That being said…the hardware stuff (which is the main theme of this thread) i believe is a necessary condition so @garym will post an update on hardware tests.

Apologies for confusion I caused. This is not my area. I should have verified earlier.

We have executed the validation plan described previously on two ASUS machines. These meet the generic Gen 2 hardware specifications as specified earlier in this thread. Some abbreviated specs:

  • 2x AMD EPYC 7313 (3,00 GHz, 16-Core, 128 MB)
  • 512 GB (16x 32GB) ECC Reg ATP DDR4 3200 RAM
  • 32TB (5x 6,4TB) NVMe Kioxia SSD 3D-NAND TLC U.3 (Kioxia CM6-V)
  • Swiss price: 21’595.75 CHF

Validation results:

  • Low Level

    • Stress tests (using stress-ng) - increase confidence in the hardware configuration and these specific machine instances - Passed :white_check_mark:
    • System benchmarks (using sysbench) - Gauge performance against known Gen 1 node performance - Passed :white_check_mark:
      • About 2x performance increase for cpu and memory.
      • Disk performance ranges from equally good to better for the majority of tests
    • SEV-SNP capability - Verified BIOS and kernel support working in tandem - Pending :construction:
  • High Level

    • Method: deploy machines into subnets and ensure subnet metrics do not deviate negatively by a meaningful threshold
    • Low usage subnet deployment. Scalability benchmarks (system baseline and large memory)
      • All metrics nominal - Passed :white_check_mark:
    • High usage subnet deployment
      • All metrics nominal, except
        • Individual node checkpointing performance discrepancy of <3-6%.
          This has no impact on subnet performance, but we’re still keeping an eye on it.
      • Passed :white_check_mark:

We have updated the node provider hardware wiki to include this ASUS server configuration. An example ASUS quote and bill of materials (BOM) is available for interested community members.

6 Likes

What’s the plan now?

We plan on continuing validation of new Gen 2 hardware configurations and publishing the results. Many factors influence how we proceed, e.g., community input on hardware configurations/manufacturers, price, availability.

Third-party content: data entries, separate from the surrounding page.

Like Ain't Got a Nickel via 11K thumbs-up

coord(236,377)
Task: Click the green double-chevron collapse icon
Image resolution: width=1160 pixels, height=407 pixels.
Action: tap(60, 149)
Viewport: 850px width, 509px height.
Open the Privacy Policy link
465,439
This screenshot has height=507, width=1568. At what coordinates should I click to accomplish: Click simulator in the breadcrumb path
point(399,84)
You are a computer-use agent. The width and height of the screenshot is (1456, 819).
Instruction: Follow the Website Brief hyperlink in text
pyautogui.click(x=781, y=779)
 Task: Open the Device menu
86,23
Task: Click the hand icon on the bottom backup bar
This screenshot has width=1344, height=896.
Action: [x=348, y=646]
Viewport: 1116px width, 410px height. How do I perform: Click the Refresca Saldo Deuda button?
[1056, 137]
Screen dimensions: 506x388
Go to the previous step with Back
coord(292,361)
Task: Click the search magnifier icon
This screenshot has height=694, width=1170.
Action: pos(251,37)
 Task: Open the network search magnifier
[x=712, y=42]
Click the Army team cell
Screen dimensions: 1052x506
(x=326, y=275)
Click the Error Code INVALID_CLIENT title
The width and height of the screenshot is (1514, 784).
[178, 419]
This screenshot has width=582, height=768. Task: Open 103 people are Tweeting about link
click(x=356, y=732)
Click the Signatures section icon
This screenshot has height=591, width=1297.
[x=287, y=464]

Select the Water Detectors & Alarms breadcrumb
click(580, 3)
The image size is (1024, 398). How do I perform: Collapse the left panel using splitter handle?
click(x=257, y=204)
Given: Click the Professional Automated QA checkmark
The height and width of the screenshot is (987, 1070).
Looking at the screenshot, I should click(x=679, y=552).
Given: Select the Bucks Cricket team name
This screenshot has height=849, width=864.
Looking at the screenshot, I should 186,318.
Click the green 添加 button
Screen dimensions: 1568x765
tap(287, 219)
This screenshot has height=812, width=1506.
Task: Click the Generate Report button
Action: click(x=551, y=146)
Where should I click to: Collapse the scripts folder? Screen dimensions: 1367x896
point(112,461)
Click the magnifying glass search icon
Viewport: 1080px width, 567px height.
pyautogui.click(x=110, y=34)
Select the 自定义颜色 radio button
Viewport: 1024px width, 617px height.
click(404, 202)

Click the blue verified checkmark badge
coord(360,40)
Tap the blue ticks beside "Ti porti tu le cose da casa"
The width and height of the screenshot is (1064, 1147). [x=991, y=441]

What We Are Asking The Community

Please comment on and prioritize next hardware choices (abbreviated specs):

  • Dell PowerEdge
    • 2x AMD EPYC 7343 3.2GHz, 16C/32T, 128M Cache (190W) DDR4- 3200
    • 16x 32GB RDIMM, 3200MT/s, Dual Rank 16Gb (BASE x8)
    • 5x 6.4TB Enterprise NVMe Mixed Use AG Drive U.2 Gen4 with carrier
    • Swiss price: 27’159.09 CHF
    • USA price: $26,460.32 USD
  • HPE Proliant
    • 2x AMD EPYC 7343 3.2GHz 16-core 190W Processor for HPE
    • 16x HPE 32GB Dual Rank x4 DDR4-3200 CAS-22-22-22 Registered Smart Memory Kit
    • 5x HPE 6.4TB NVMe Gen4 Mainstream Performance Mixed Use SFF BC U.3 Static Multi Vendor SSD
    • Swiss price: 27’031.83 CHF
  • Lenovo
    • 2 x ThinkSystem AMD EPYC 7343 16C 190W 3.2GHz Processor
    • 16 x ThinkSystem 32GB TruDDR4 3200MHz (2Rx4 1.2V) RDIMM-A
    • 5 x ThinkSystem U.3 Kioxia CM6-V 6.4TB Mainstream NVMe PCIe4.0 x4 Hot Swap SSD
    • Swiss price: 30’534.27 CHF
    • USA price: $28,525.54 USD

Note: Prices are provided as rough examples and don’t include tax. USA prices are provided for comparison - the hardware will be validated in Switzerland. Example quotes and BOM’s for these hardware configurations are available on request.

Having instances of identical hardware as node providers has an additional benefit: if node providers face problems, the DFINITY engineering team can reproduce and debug independently on an identical environment. This must be done without access to node provider owned machines.

4 Likes

Are variations like using Kioxia disks in Dell servers acceptable?
or only the specific combinations that have been validated can be used?

Are variations like using Kioxia disks in Dell servers acceptable?

Yes. Some vendors may not provide components like the configurations above.
That said, performance characteristics of alternatives should be equivalent.

I have not seen any connectivity requirements.
What are the expectations per node in this respect? and how is that compensated?

For instance, if a rack has a 10Gbps dedicated connection shared by N nodes… what are the requirements and how are rewards calculated in that case?

The aim is for 10Gb connectivity per the second requirement here: Node Provider Onboarding - Internet Computer Wiki

Regarding node rewards: still under development.

EDIT: I’ll check on per-node connectivity expectations

How and Where do we request this ?